# Tool storage dilemma



## havasu (Sep 12, 2013)

To set the question properly, I am currently dividing property after a contentious  divorce. I also now live with my girlfriend, who's husband (a good friend of mine) was killed 4 years ago. I have a nice Craftsman roll away tool box with all great tools. My tool box also has ball bearing slides on the drawers.

My G/F's hubby left me some real nice tools, also in a Craftsman roll away tool box, but his drawer slides are not on ball bearings. 
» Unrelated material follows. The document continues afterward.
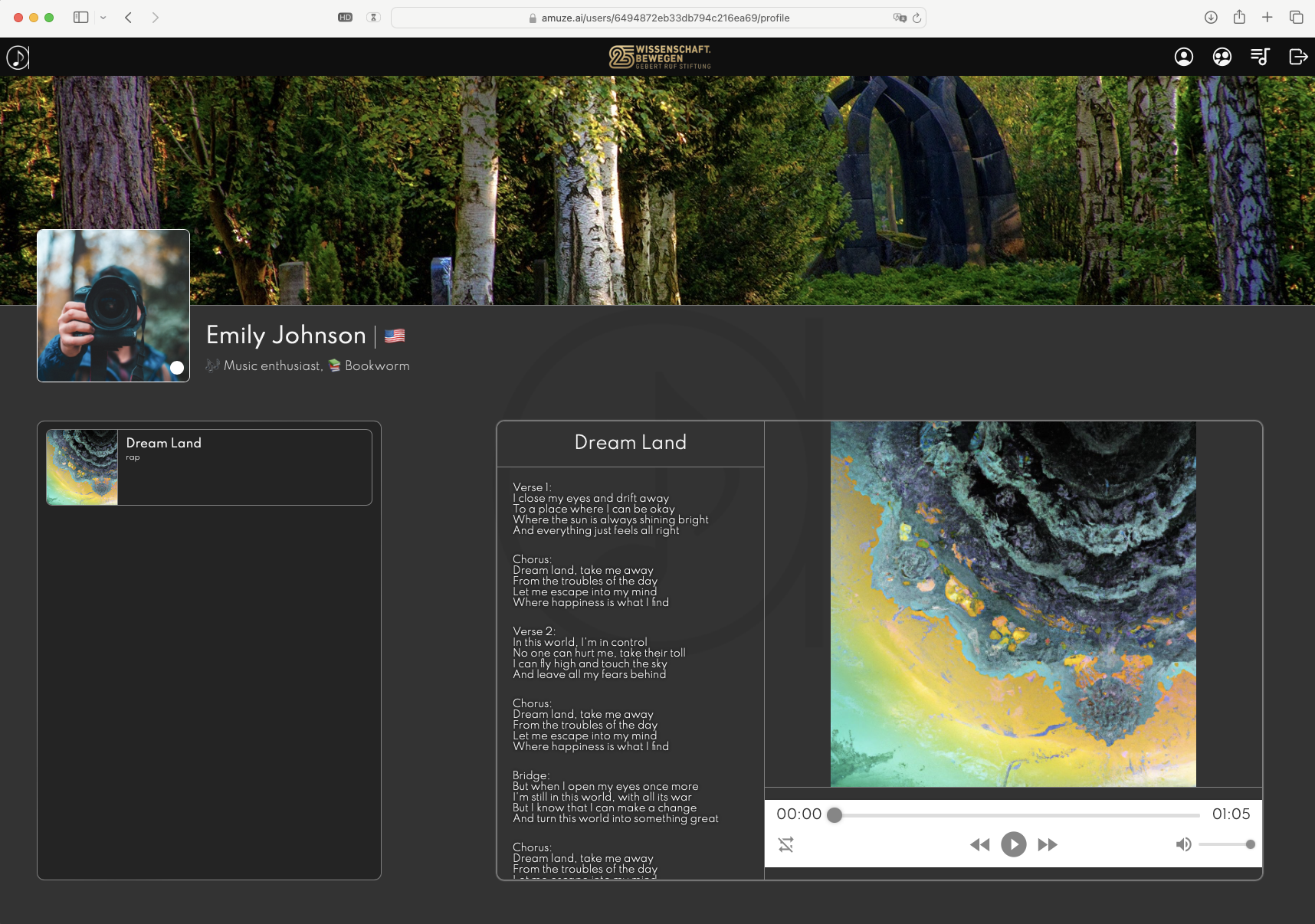Play the Dream Land track
1315x924 pixels.
pyautogui.click(x=1013, y=844)
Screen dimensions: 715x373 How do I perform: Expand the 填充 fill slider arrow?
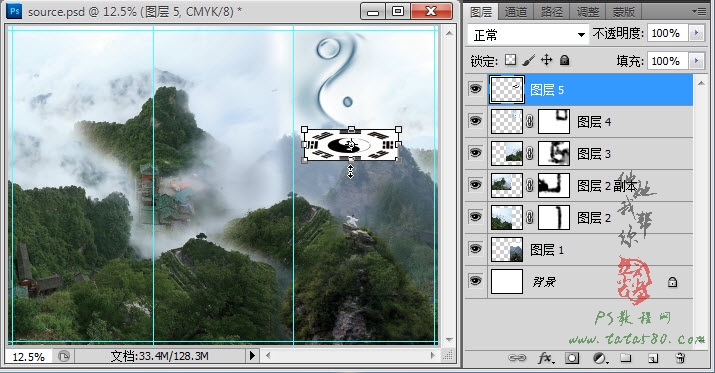click(x=696, y=61)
I need to consolidate all the tools into one big roll away, because the garage where I am currently living is smaller than my garage. Do I...
1) purchase a middle case to contain the new tools
2) purchase a new, larger roll away tool box
3) purchase a Chinese rolling tool cabinet which should fit most of the tools 

I like the dimensions of the Chinese cabinet the best (fit best in the garage) and is pictured below, next to the non-roller bearing tool box, and the ball bearing tool box. 

View attachment 0040635817849_A.jpg


View attachment get-attachment.jpg


View attachment Garage & Shed Pics (41).jpg


----------



## oldognewtrick (Sep 12, 2013)

If the Chinese cart fits your needs better, my vote is to get it.


----------



## havasu (Sep 12, 2013)

Thanks. I am familiar with that line of Chinese tool boxes (made by Seville Classics), since my other garage is full of them. They are now stocked at Sam's Club, and are pretty well built, once you get past the 10,000 nuts and bolts to put them together. 

View attachment 007.jpg


View attachment Garage & Shed Pics (49).jpg


View attachment 001.jpg


View attachment Garage & Shed Pics (2).jpg


----------



## oldognewtrick (Sep 12, 2013)

I take it you didn't get custody of the tool boxes? Did you have to settle for the lace dinning room table cloths? And I hope you peeled that Garage Retreat sticker off before you left...


----------



## havasu (Sep 12, 2013)

I just left most of the stuff. I just have no need for 90% of the crap from the other house, and I don't have enough money to buy another house where I want one.


----------